Bird Box’s pieces feel forcibly screwed together, a movie marionetted by strings of data code like Frankensteins’ Monster. There are good scenes and smart ideas, but overall, the movie mostly chomps like a Great White chowing down on an unsuspecting surfer.
Tense sequences, like an early attempt to head out for food at a locked farmers market, are capped by clunky punchlines while the climax is almost guaranteed to get giggles.
OTHER PLAYERS:
The ensemble, too, feels as curated as a box of donuts. There’s the classic crowd-pleasers such as Bullock and John Malkovich as an alcoholic crank named Douglas, who blames Mallory for the death of his third wife. (His second, he admits, said hell “couldn’t be worse than being married to me”.) Lil Rel Howery (“Get Out”) is Charlie, a supermarket employee who just so happens to be writing a novel about the end of humanity; and Tom, Trevante Rhodes (“Moonlight”) is the strapping, sensitive war vet who connects with Malorie. Danielle Macdonald plays Olympia, a woman who, like Malorie, is pregnant, but extremely happy about it.
And the hapless, Jacki Weaver and BD Wong are here, too, though they have even less to do, with barely any back story or distinguishing traits.
As the survivors’ hole up in the house, the usual end-of-the-world conflicts arise: Do they let in others suddenly banging on the door for help?
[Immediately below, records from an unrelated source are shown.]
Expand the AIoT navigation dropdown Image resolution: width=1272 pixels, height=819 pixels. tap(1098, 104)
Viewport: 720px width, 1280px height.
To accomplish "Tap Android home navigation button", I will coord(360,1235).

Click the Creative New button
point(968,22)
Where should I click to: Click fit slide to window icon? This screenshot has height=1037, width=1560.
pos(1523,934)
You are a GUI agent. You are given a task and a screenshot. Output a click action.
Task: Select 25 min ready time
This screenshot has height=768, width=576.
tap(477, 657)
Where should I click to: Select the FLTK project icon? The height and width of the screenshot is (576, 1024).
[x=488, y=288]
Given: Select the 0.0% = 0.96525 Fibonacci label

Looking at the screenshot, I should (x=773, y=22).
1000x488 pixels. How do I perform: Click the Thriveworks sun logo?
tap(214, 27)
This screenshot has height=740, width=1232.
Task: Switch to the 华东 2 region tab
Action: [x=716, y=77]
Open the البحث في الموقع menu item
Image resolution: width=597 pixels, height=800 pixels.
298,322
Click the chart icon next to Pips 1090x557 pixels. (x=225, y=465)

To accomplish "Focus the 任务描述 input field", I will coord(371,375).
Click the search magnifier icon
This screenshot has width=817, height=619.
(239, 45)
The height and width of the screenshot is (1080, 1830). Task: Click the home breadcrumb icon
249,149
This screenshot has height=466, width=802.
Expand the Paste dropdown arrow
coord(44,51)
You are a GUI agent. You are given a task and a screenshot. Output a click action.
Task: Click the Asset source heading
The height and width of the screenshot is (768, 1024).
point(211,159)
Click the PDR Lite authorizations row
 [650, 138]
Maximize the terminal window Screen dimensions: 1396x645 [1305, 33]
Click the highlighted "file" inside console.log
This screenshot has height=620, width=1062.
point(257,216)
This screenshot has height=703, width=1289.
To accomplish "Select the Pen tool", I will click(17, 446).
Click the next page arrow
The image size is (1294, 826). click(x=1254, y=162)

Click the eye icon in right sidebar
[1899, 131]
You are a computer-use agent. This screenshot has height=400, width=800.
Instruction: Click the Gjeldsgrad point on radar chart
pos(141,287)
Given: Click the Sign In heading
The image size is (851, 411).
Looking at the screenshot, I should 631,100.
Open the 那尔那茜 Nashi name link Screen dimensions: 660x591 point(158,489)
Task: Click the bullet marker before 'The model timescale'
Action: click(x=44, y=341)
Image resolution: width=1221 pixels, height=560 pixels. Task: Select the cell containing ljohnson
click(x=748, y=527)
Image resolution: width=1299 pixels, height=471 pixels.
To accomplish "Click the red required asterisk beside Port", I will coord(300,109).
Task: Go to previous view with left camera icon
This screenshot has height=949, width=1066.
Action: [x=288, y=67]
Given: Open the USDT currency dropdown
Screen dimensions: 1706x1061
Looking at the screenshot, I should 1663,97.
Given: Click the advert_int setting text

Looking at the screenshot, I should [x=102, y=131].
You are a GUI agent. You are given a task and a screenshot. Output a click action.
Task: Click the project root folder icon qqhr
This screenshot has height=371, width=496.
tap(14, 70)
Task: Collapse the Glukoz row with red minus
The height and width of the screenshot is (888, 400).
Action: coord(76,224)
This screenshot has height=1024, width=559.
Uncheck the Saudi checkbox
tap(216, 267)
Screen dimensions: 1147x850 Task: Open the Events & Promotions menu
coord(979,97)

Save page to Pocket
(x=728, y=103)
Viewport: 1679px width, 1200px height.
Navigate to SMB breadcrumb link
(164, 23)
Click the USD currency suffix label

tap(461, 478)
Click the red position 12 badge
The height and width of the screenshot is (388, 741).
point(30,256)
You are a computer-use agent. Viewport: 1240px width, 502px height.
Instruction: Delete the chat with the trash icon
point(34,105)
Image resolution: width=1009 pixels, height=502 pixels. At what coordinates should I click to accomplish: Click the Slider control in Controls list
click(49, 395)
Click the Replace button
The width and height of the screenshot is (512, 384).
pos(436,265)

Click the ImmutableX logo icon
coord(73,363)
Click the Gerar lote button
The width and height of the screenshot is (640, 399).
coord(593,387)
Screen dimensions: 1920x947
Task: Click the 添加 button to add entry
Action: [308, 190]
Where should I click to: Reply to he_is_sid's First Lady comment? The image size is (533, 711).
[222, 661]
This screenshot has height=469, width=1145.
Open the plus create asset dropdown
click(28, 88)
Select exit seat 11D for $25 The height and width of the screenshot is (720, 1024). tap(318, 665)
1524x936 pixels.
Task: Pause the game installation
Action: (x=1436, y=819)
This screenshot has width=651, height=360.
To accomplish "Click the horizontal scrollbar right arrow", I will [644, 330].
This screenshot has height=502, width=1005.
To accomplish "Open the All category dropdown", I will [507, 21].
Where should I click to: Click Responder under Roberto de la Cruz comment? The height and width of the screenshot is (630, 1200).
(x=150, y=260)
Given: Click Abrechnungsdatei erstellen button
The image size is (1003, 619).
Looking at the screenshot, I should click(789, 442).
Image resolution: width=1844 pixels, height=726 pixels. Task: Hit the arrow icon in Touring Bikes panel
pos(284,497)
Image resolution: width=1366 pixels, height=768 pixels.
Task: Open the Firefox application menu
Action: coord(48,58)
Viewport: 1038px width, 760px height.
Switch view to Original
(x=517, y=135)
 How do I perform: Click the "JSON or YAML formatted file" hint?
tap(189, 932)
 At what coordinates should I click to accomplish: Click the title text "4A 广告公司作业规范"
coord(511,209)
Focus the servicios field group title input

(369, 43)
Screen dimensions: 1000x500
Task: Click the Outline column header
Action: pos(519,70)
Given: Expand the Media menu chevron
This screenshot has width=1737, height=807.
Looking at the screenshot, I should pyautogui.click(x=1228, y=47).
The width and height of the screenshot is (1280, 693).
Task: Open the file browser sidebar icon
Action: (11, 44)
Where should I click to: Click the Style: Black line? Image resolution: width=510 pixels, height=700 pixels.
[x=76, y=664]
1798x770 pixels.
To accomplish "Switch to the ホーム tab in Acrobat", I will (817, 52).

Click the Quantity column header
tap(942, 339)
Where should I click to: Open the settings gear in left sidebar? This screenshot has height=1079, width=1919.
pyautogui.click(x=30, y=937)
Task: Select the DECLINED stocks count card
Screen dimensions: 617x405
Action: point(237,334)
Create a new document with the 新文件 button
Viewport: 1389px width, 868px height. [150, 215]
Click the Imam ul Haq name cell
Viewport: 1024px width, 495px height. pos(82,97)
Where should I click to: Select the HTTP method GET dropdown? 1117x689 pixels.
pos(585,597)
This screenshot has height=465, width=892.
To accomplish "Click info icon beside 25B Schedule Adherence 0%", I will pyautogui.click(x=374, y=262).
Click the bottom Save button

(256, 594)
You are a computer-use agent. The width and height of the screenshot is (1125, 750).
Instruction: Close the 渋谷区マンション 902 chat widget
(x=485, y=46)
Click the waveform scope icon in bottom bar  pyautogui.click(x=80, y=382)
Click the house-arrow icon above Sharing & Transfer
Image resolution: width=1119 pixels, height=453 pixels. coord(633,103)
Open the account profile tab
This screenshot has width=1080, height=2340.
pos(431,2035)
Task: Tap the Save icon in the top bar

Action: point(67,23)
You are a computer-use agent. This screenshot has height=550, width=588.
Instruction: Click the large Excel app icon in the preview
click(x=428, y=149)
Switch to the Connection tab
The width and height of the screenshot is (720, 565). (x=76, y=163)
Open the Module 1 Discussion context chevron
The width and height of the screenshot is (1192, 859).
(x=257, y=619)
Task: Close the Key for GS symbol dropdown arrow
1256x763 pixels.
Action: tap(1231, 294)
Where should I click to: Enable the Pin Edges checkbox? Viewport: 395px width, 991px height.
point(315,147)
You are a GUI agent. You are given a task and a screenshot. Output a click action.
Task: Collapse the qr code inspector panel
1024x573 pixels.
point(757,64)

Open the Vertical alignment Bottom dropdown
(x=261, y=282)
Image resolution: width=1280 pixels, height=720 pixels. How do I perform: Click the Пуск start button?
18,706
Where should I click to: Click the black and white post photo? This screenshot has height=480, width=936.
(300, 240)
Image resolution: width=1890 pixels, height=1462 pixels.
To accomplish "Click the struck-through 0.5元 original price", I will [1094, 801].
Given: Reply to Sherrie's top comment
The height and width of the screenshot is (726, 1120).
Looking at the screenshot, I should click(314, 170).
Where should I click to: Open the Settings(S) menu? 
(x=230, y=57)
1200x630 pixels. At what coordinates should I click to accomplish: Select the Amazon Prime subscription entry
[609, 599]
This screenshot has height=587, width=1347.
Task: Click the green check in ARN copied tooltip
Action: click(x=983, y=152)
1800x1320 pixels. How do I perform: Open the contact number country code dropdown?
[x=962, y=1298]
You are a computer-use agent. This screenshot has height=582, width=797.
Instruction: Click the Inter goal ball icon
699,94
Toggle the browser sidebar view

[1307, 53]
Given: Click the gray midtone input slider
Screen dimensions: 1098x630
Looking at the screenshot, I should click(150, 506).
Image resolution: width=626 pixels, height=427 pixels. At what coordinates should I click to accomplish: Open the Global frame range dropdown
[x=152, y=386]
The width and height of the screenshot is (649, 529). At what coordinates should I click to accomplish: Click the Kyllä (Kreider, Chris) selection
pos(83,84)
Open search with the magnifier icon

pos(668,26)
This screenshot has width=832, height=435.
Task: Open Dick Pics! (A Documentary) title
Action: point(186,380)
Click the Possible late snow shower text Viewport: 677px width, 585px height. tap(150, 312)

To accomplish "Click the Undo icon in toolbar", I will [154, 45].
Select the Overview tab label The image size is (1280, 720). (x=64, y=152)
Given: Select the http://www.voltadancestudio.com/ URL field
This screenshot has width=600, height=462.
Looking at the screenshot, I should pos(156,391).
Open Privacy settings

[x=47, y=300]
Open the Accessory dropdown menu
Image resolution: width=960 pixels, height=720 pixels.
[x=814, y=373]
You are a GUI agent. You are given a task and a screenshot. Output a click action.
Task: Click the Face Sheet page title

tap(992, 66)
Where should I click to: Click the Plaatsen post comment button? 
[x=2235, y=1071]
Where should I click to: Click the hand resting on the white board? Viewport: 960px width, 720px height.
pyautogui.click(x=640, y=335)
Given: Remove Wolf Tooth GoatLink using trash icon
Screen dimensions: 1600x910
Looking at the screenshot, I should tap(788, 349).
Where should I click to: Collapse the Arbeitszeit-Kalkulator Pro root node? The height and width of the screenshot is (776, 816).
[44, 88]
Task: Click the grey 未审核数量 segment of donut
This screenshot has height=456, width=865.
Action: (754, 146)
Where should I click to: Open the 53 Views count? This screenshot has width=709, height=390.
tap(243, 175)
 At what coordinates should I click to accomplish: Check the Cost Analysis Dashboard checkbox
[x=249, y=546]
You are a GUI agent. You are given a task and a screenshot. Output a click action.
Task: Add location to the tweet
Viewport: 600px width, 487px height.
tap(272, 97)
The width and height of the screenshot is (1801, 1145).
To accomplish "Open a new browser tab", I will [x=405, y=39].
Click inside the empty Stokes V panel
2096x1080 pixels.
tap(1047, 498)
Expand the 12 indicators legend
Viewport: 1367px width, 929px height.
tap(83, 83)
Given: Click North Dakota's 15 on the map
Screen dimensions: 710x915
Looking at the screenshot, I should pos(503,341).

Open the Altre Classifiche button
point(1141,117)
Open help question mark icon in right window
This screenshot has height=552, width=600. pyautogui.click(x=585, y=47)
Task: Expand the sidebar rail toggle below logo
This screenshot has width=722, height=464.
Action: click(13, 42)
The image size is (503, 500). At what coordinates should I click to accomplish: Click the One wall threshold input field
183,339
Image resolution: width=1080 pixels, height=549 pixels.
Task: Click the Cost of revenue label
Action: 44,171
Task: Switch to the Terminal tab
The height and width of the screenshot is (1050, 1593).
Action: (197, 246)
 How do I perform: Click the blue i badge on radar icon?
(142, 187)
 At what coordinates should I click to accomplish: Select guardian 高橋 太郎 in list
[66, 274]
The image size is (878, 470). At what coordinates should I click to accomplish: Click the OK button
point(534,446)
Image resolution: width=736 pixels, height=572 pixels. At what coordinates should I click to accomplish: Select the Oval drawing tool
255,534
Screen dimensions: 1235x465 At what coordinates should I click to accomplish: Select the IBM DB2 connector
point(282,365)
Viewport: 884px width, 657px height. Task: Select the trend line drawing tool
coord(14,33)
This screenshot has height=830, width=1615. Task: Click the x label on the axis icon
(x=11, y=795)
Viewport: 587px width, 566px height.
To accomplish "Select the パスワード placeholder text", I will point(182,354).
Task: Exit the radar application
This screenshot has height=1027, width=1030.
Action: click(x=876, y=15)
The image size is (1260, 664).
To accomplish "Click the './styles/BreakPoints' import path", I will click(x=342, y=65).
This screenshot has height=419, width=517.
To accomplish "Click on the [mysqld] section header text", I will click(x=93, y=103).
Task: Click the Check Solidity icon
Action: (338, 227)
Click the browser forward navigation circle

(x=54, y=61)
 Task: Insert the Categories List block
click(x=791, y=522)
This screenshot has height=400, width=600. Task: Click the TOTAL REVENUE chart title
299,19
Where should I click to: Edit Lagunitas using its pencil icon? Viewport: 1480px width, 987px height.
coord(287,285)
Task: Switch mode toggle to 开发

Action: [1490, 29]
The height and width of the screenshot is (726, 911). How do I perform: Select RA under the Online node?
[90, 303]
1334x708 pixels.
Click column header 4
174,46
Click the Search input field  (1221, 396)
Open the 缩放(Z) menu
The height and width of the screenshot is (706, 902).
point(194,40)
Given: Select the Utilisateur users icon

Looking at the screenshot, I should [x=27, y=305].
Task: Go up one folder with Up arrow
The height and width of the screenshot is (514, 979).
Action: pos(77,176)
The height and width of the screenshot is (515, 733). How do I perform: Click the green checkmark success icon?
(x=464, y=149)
Can anyone be trusted?
Is surviving actually living? (Non-spoiler: Nope.)
Some saving graces: the disturbing set piece in which the creature first descends upon the city and, later, a genuinely unnerving scene in which Malorie leaves Boy and Girl behind in the canoe so she can replenish supplies.
SAVING GRACE – THE INFECTED
At first, it seems as though everyone who lays eyes on the mysterious entities immediately commits suicide, but a trip to Charlie’s store for supplies reveals that this isn’t the case, as his colleague Fish Finger has seen the entities and become infected or corrupted by them. Infected people worship entities like gods and are obsessed with trying to get other people to look at them as well, making them extremely dangerous.
Gary, the stranger who is let into the house by Olympia, at first seems to be just another survivor… until it’s revealed that he’s been corrupted by the entities and is really there to sabotage the group.
Gary is played by British actor Tom Hollander, who has appeared in films like In The Loop and About Time, and this year played Queen manager Jim Beach in Bohemian Rhapsody. Hollanders’ character oozes a vulnerable charm in the movie, and has a key role in destroying the household in which he’s been let into. A standout performance by the Brit actor.
FINAL THOUGHTS:
The end result of these supernatural creatures (if you’re looking for the film’s “hook”) is that the characters can’t go outside with their eyes open, yet too often “Bird Box” walks right up to the edge of pure suspense but mainly disappoints and would easily fall apart if it lacked Bullock, and some of the other contributors, but, fortuitously, it survives the storm of being a rather standard saga.